Physician groups argue that coding guidelines are vague and subjective and that just as many doctors undervalue their work by picking lower codes as bill too much. Medical organizations also argue that more elderly patients over the past decade have been diagnosed with multiple health problems that require additional time and effort to treat. But the Medicare billing data analyzed by the Center do not show that patients are getting more infirm; their reasons for visiting the doctor’s office and hospital emergency rooms were essentially unchanged over the decade. And the average age of patients remained the same as well. It is clear that Medicare auditors have uncovered a high rate of billing mistakes — many of them overcharges—in several states.
A Medicare contractor called Trailblazer audited patient office visits in early 2010 in Virginia and found mistakes in half the records it reviewed.

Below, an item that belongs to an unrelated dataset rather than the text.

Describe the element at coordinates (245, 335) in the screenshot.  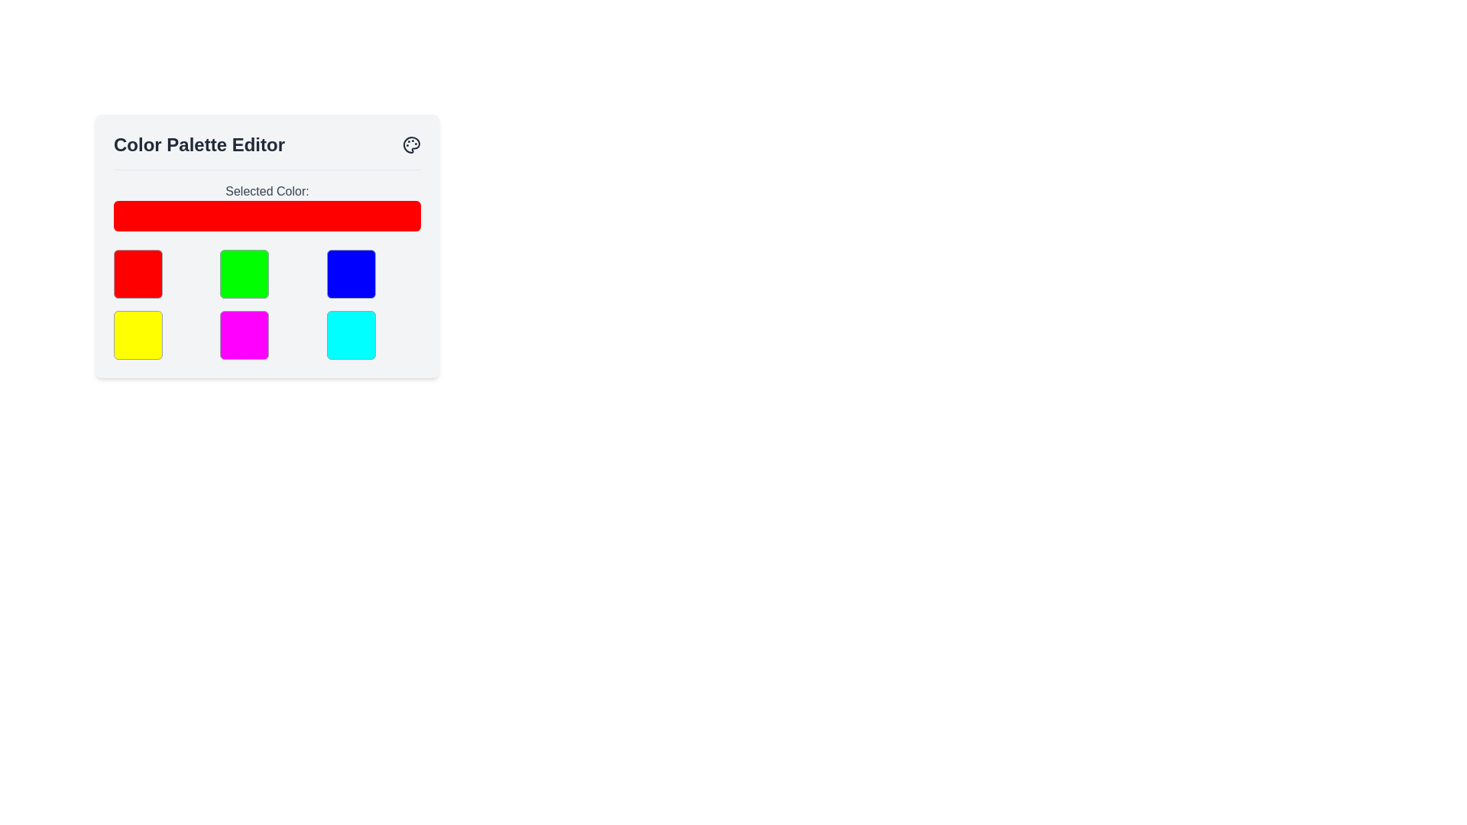
I see `on the interactive color swatch with a magenta background and gray border located in the second cell of the second row of the grid in the 'Color Palette Editor'` at that location.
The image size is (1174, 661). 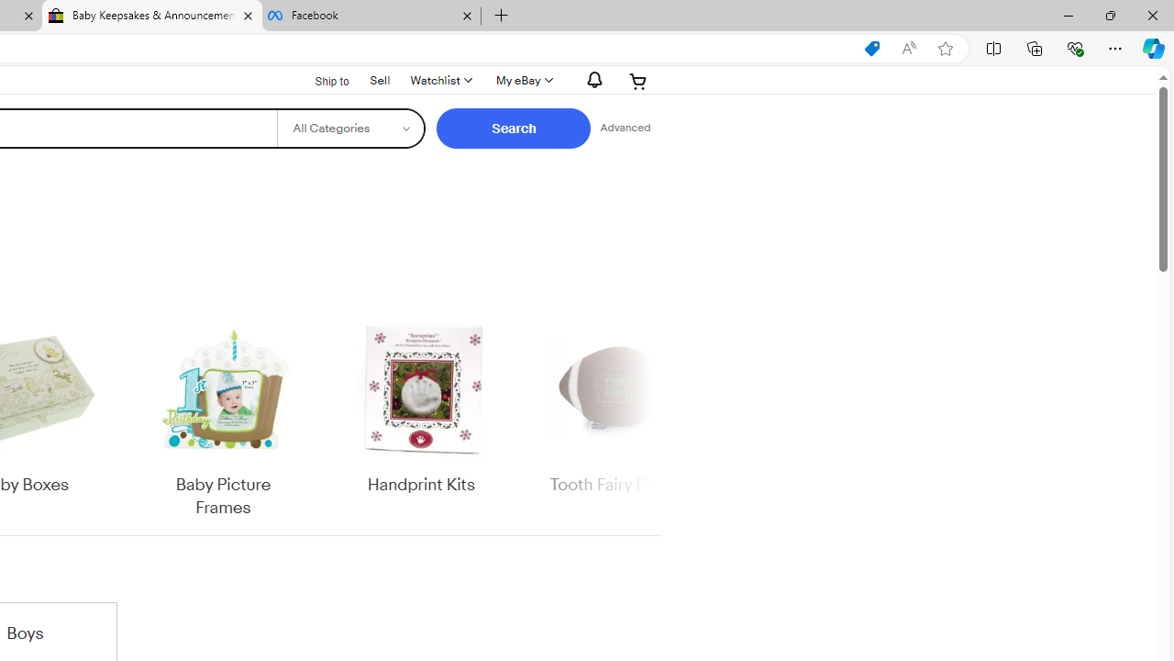 What do you see at coordinates (592, 79) in the screenshot?
I see `'AutomationID: gh-eb-Alerts'` at bounding box center [592, 79].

A similar audit in Colorado, New Mexico, Oklahoma and Texas reported a 91% error rate for billing for office visits, for instance.

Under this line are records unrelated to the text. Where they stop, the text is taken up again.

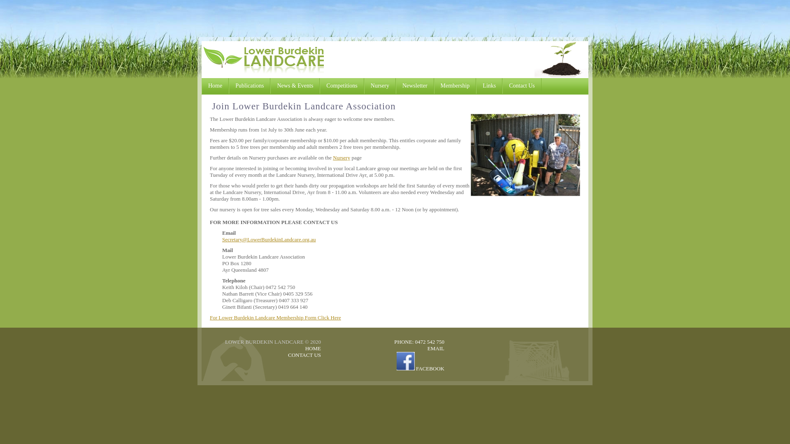 This screenshot has height=444, width=790. Describe the element at coordinates (313, 348) in the screenshot. I see `'HOME'` at that location.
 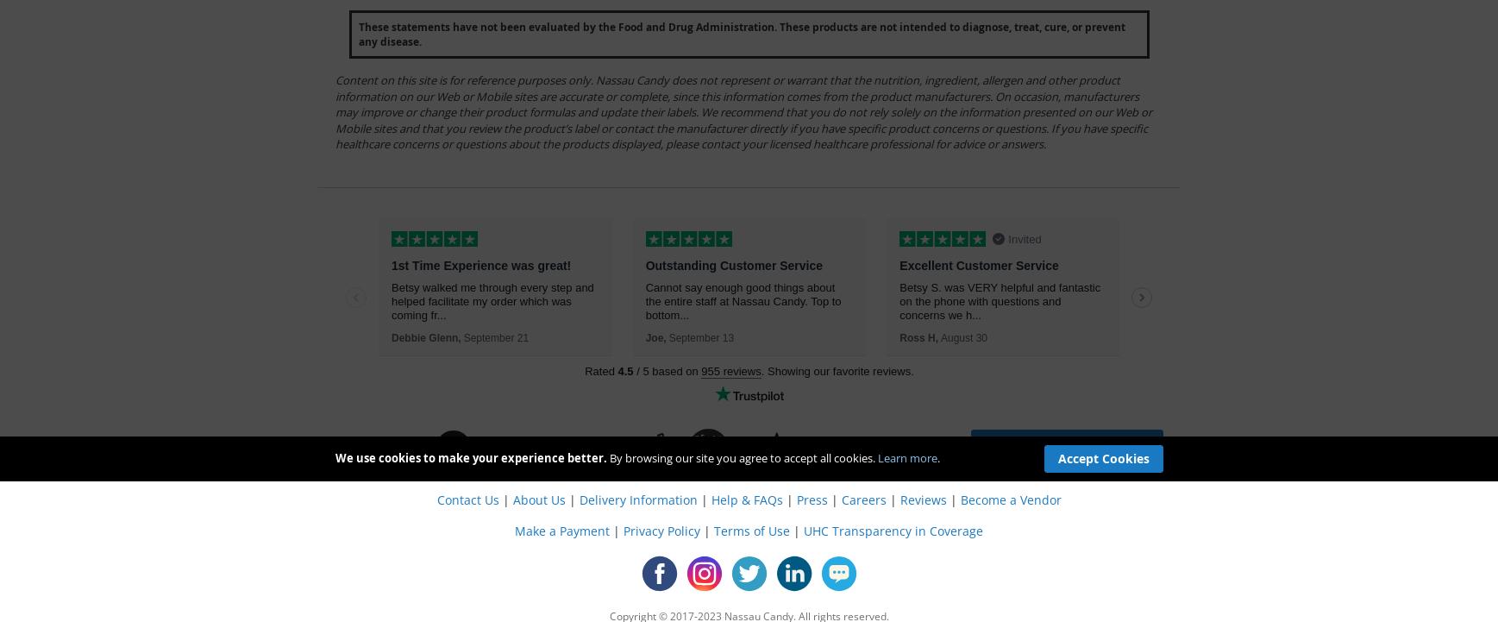 I want to click on 'Reviews', so click(x=922, y=497).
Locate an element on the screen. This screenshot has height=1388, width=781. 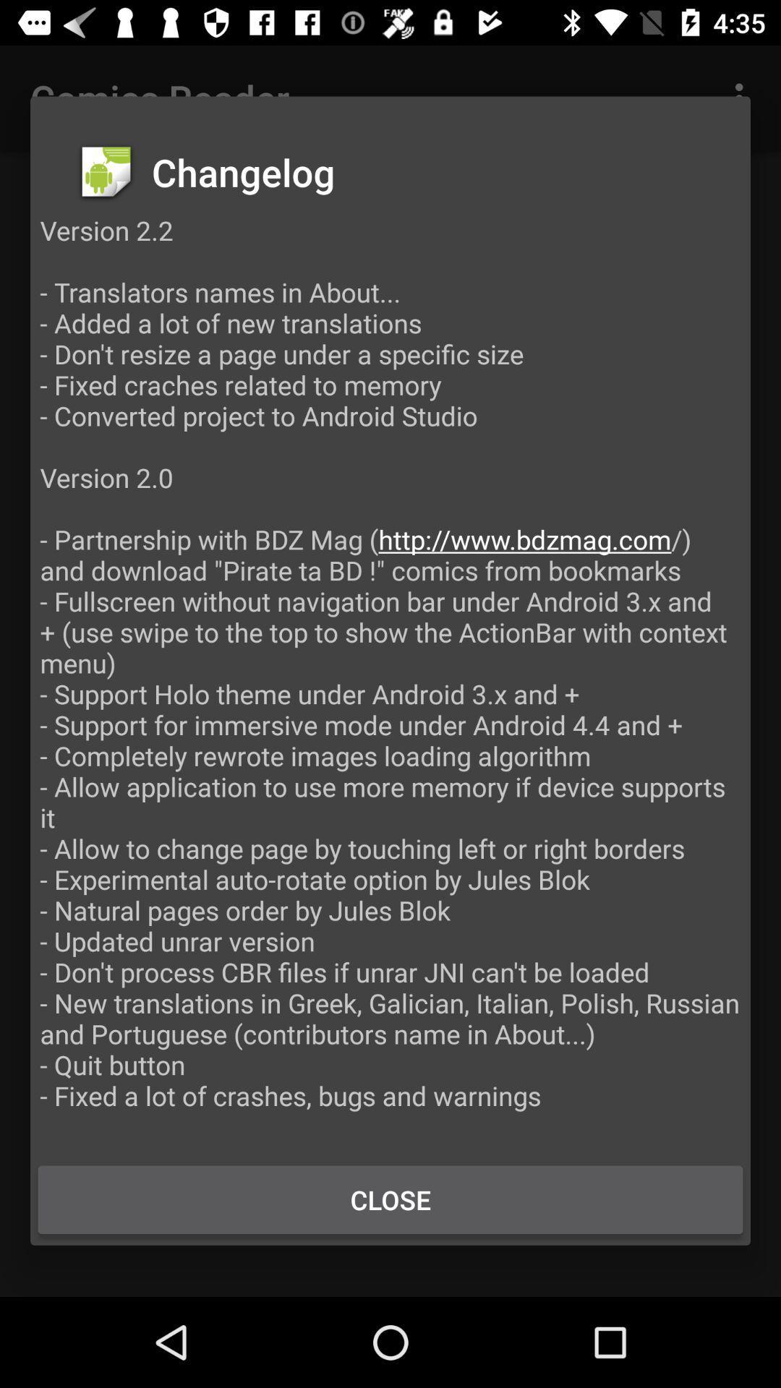
the close icon is located at coordinates (390, 1200).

CMS acting Administrator Marilyn Tavenner earlier this year confirmed that the agency planned to contact as many as 5,000 doctors it identified as billing outside norms, but said the effort was “not intended to be punitive or sent as an indication of fraud.”
She said the agency would focus on the top ten high billers in each Medicare region as a first step, but that it might cost the agency more to investigate suspicious claims than it could collect.
The agency, Tavenner wrote in a letter published in a May Inspector General’s report , “must take into account the respective return on investment of medical review activities.”
At the same time, the agency is considering stepping up the audits by Recovery Audit Contractors, known as RACs, an oversight program created by Congress to identify Medicare overpayments and recoup them.
These reviews have come under fire from doctors, particularly because the companies are paid a percentage of any money they recover. The American Medical Association in a position paper said it is “deeply opposed” to the contingency fees “since it is a bounty-hunter like program that creates a financial incentive for RACs to identify overpayments.”
In June, a bi-partisan group of lawmakers asked the Government Accountability Office to evaluate whether the program is working effectively and whether some doctors are being subjected to multiple audits at the same time.
“What we’re pushing for is legislative oversight,” said Frank Cohen, a Florida consultant who assists doctors with coding and billing issues. He said the companies have become “far too aggressive and zealous with regard to their audit tactics.”
CMS in its statement said that the agency “monitors the contractors’ actions closely” and reviews a sample of their work regularly.
The 15 states covered by the proposed RAC audit are: Alabama, Arkansas, Colorado, Florida, Georgia, Louisiana, Mississippi, New Mexico, North Carolina, Oklahoma, South Carolina, Tennessee, Texas, Virginia and West Virginia.